= Task objective =
Each line from the one containing "Accessibility (217, 2535)" to the final line of the listing below must be transcribed exactly; all others are left out.
——————
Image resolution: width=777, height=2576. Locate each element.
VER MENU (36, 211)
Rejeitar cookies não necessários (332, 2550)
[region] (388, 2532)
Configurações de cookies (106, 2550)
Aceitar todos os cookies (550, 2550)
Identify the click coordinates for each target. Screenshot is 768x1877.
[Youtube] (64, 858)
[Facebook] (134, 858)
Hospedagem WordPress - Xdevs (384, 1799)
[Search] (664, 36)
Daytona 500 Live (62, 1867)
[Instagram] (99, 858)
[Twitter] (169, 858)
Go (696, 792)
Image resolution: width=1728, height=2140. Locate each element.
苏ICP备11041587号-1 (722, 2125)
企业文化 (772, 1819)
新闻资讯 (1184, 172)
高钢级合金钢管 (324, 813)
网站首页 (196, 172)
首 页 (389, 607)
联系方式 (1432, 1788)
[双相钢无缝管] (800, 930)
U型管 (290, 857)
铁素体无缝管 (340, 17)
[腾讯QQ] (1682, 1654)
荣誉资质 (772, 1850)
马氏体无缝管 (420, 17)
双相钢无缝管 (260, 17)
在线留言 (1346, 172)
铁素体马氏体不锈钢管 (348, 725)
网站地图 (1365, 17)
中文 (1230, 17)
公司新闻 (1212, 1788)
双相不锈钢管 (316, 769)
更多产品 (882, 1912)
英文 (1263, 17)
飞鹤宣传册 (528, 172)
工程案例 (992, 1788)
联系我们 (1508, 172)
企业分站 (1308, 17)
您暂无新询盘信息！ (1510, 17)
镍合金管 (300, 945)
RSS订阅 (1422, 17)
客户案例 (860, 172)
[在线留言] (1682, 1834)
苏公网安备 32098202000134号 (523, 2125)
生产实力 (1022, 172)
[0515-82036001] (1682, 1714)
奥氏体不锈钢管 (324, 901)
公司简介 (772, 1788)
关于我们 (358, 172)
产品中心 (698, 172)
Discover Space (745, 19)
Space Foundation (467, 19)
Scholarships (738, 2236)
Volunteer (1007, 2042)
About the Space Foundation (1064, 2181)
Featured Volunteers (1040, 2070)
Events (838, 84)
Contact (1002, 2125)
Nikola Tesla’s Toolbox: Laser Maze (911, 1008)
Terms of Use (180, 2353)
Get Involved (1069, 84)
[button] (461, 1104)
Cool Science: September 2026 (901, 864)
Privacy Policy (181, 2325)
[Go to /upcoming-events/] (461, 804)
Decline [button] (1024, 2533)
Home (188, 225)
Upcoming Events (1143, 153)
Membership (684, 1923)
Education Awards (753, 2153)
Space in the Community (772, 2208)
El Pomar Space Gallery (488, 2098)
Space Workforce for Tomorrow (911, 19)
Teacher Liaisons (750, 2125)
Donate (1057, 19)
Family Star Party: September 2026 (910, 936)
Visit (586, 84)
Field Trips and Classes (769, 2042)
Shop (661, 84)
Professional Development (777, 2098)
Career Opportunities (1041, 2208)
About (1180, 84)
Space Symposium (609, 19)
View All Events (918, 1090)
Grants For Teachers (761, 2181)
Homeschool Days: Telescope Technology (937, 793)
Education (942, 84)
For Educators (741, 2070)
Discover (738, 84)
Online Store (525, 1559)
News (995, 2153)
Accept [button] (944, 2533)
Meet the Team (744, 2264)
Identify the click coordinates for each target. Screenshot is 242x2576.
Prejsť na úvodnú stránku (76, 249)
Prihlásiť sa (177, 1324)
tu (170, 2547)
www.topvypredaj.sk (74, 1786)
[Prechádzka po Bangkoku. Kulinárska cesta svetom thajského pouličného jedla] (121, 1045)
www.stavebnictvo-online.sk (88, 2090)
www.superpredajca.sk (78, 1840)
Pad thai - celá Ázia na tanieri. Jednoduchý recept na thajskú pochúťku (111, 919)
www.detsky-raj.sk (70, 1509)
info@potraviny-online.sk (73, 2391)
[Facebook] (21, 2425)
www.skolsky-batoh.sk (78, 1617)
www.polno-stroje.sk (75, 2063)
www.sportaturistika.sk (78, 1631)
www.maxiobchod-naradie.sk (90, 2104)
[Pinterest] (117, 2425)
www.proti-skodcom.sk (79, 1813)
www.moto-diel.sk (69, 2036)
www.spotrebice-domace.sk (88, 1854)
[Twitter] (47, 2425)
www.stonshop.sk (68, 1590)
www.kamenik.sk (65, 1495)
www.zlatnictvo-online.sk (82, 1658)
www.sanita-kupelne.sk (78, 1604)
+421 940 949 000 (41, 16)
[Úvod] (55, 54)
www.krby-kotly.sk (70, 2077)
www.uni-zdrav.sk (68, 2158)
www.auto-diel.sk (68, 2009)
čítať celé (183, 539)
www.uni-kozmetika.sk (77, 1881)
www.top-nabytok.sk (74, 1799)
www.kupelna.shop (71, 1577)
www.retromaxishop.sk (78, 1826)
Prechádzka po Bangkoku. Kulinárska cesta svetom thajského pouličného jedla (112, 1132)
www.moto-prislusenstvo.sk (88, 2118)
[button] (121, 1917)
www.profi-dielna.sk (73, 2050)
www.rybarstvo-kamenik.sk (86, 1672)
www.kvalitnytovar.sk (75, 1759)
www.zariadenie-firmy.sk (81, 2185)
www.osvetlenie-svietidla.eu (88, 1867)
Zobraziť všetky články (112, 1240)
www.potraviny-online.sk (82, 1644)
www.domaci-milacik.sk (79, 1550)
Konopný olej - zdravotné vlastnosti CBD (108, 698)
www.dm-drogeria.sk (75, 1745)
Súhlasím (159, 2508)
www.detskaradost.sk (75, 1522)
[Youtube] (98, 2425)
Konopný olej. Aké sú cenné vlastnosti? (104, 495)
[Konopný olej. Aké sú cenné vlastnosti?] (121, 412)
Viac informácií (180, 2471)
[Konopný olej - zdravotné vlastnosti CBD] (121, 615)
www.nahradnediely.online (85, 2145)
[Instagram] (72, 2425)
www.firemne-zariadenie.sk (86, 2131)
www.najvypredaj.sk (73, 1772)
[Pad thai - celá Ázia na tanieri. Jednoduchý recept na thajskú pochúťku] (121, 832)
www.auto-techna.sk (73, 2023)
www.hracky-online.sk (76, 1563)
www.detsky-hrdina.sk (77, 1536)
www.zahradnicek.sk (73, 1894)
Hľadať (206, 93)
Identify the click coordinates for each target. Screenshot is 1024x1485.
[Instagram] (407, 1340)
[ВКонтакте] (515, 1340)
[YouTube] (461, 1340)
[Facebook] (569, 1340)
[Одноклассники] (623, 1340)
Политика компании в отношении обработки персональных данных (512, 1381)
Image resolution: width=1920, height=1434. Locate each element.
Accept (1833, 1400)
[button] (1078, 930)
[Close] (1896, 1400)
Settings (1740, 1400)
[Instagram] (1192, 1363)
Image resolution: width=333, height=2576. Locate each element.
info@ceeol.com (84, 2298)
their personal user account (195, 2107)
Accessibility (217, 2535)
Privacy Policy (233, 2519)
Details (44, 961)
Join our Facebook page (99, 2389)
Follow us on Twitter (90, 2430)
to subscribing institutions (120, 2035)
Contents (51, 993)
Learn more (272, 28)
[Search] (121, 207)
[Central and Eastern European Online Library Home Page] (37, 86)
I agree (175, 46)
——————
= Exercise answer =
Accessibility (217, 2535)
Privacy Policy (233, 2519)
Details (44, 961)
Join our Facebook page (99, 2389)
Follow us on Twitter (90, 2430)
to subscribing institutions (120, 2035)
Contents (51, 993)
Learn more (272, 28)
[Search] (121, 207)
[Central and Eastern European Online Library Home Page] (37, 86)
I agree (175, 46)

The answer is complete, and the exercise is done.